Un tragico episodio è avvenuto ieri nel tardo pomeriggio presso il supermercato Conad di Casal Bruciato, quartiere alla periferia di Roma, in zona Tiburtina. Un ragazzo, che ha sottratto una bottiglia di birra, è stato brutalmente picchiato dall’addetto alla sicurezza del negozio, fino a rimanere in fin di vita. Il giovane, che risiede nelle vicinanze del supermercato, è ora ricoverato in prognosi riservata al Policlinico Umberto I, e le sue condizioni sono gravissime, con il ragazzo che non ha mai ripreso conoscenza dopo l’aggressione.

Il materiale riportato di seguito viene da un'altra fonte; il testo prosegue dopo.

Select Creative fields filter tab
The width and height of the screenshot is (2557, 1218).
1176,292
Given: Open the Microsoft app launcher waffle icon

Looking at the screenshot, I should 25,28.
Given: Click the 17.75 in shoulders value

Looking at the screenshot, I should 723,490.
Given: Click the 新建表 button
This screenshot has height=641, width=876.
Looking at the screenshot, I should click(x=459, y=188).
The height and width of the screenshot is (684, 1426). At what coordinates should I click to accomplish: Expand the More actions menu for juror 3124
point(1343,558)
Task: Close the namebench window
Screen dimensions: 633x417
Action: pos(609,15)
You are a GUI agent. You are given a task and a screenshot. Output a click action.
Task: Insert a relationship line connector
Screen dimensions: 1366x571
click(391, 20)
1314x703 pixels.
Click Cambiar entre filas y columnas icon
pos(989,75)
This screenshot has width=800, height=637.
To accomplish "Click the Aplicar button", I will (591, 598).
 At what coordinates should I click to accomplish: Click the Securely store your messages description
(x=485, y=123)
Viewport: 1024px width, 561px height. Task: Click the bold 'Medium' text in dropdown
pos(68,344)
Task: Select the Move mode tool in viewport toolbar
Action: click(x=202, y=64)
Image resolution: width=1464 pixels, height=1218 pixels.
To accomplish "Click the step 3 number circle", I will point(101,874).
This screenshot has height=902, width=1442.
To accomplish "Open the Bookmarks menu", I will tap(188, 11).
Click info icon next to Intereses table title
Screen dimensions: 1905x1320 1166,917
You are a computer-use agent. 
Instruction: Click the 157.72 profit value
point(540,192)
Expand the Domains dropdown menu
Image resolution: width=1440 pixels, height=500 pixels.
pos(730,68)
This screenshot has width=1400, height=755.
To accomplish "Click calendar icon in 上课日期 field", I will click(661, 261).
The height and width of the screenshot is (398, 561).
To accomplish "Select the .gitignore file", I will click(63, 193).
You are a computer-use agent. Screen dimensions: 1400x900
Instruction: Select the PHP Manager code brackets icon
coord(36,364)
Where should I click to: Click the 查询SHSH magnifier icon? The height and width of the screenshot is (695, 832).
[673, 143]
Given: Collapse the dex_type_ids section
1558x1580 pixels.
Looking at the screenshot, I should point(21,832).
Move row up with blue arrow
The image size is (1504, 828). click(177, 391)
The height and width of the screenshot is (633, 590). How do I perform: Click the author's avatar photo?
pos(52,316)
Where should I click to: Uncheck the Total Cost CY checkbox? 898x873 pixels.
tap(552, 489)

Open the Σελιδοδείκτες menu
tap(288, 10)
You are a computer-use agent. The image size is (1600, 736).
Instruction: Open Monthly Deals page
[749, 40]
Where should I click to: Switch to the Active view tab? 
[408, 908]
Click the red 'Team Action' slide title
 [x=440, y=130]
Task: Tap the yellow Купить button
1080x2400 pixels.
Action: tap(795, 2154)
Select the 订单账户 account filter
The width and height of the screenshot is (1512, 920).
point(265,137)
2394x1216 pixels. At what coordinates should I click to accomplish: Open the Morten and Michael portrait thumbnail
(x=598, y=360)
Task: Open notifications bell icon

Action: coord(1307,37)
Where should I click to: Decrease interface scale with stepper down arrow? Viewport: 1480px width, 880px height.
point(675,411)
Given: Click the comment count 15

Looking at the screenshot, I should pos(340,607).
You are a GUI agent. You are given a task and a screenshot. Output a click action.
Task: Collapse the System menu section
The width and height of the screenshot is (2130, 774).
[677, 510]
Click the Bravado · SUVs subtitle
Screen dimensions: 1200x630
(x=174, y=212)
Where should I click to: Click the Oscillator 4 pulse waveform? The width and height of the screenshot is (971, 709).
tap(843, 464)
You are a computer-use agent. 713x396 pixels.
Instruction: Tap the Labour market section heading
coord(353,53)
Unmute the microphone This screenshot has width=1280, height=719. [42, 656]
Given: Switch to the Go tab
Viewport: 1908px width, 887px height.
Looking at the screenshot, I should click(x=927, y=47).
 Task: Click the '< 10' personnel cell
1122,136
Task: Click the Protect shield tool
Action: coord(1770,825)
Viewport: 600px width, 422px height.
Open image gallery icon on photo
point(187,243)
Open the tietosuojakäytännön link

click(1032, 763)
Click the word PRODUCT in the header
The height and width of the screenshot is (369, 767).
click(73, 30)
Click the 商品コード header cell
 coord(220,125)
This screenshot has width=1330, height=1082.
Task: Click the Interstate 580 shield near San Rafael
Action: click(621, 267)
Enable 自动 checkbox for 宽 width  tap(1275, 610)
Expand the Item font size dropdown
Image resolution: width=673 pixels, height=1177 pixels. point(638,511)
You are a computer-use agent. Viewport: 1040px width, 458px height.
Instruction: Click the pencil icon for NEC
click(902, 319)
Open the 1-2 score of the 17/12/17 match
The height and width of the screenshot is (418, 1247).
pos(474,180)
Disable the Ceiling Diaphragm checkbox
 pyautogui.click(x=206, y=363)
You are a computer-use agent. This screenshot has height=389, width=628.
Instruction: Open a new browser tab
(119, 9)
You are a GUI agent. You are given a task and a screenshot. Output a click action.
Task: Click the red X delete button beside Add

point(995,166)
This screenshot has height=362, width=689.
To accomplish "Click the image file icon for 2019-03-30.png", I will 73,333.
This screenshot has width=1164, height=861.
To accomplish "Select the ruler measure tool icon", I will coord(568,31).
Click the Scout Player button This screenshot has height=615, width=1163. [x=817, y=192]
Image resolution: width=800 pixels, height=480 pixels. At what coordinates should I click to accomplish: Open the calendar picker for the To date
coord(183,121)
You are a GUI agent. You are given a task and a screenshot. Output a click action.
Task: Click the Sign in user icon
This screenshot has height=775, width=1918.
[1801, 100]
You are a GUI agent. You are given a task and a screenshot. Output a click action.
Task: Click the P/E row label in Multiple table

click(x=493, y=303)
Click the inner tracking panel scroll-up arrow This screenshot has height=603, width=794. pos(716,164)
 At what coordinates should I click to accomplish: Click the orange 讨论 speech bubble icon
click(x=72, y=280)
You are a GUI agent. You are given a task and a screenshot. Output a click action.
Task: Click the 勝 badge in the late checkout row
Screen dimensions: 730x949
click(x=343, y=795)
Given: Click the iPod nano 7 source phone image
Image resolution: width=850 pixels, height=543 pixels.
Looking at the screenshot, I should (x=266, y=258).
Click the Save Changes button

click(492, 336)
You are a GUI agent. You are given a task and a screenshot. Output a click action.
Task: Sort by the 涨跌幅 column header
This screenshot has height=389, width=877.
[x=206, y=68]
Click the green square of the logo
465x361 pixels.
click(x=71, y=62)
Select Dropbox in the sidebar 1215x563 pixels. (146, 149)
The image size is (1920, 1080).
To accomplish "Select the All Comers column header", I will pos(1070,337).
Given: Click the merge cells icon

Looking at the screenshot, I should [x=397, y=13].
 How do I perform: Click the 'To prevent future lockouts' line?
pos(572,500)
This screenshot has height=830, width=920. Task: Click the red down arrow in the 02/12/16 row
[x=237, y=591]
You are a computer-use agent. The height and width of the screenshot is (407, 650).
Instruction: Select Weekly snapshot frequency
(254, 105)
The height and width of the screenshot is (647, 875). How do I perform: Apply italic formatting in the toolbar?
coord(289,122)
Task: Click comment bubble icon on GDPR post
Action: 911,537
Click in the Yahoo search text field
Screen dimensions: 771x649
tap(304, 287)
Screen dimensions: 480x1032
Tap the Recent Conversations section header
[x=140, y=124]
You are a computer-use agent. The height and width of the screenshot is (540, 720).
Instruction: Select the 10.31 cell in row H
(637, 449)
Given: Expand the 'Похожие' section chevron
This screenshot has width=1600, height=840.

Secondo la ricostruzione degli inquirenti, il ragazzo, dopo aver preso la birra senza pagarla, ha detto agli operatori del supermercato che avrebbe saldato il conto “domani” e si è diretto verso la sua abitazione. Tuttavia, poco dopo, ha avuto un alterco con il vigilante, ma inizialmente non è stato fermato. Il giovane è tornato a casa, ma la situazione ha preso una piega tragica poco dopo. Il ragazzo ha infatti preso un coltello, è sceso di nuovo ed è tornato al Conad, dove ha tentato di aggredire il vigilante.
A questo punto, invece di tentare di disarmarlo e chiamare la polizia, come sarebbe stato opportuno, l’addetto alla sicurezza ha reagito con una violenza eccessiva: ha colpito il giovane con calci e pugni in modo brutale, riducendolo privo di sensi. L’aggressione è stata talmente violenta che il ragazzo ha perso conoscenza e, ad oggi, non ha ancora ripreso i sensi.
L’uomo è stato arrestato dagli agenti della Polizia di Stato con l’accusa di tentato omicidio. La sua reazione è considerata sproporzionata rispetto all’accaduto, in quanto avrebbe potuto limitarsi a trattenere il giovane e chiamare le forze dell’ordine invece di mettere in atto una violenza tale da causare gravi danni al ragazzo.
Le indagini sono in corso per ricostruire ogni dettaglio dell’accaduto e accertare le responsabilità, mentre il vigilante rimane in custodia, in attesa di ulteriori sviluppi legali.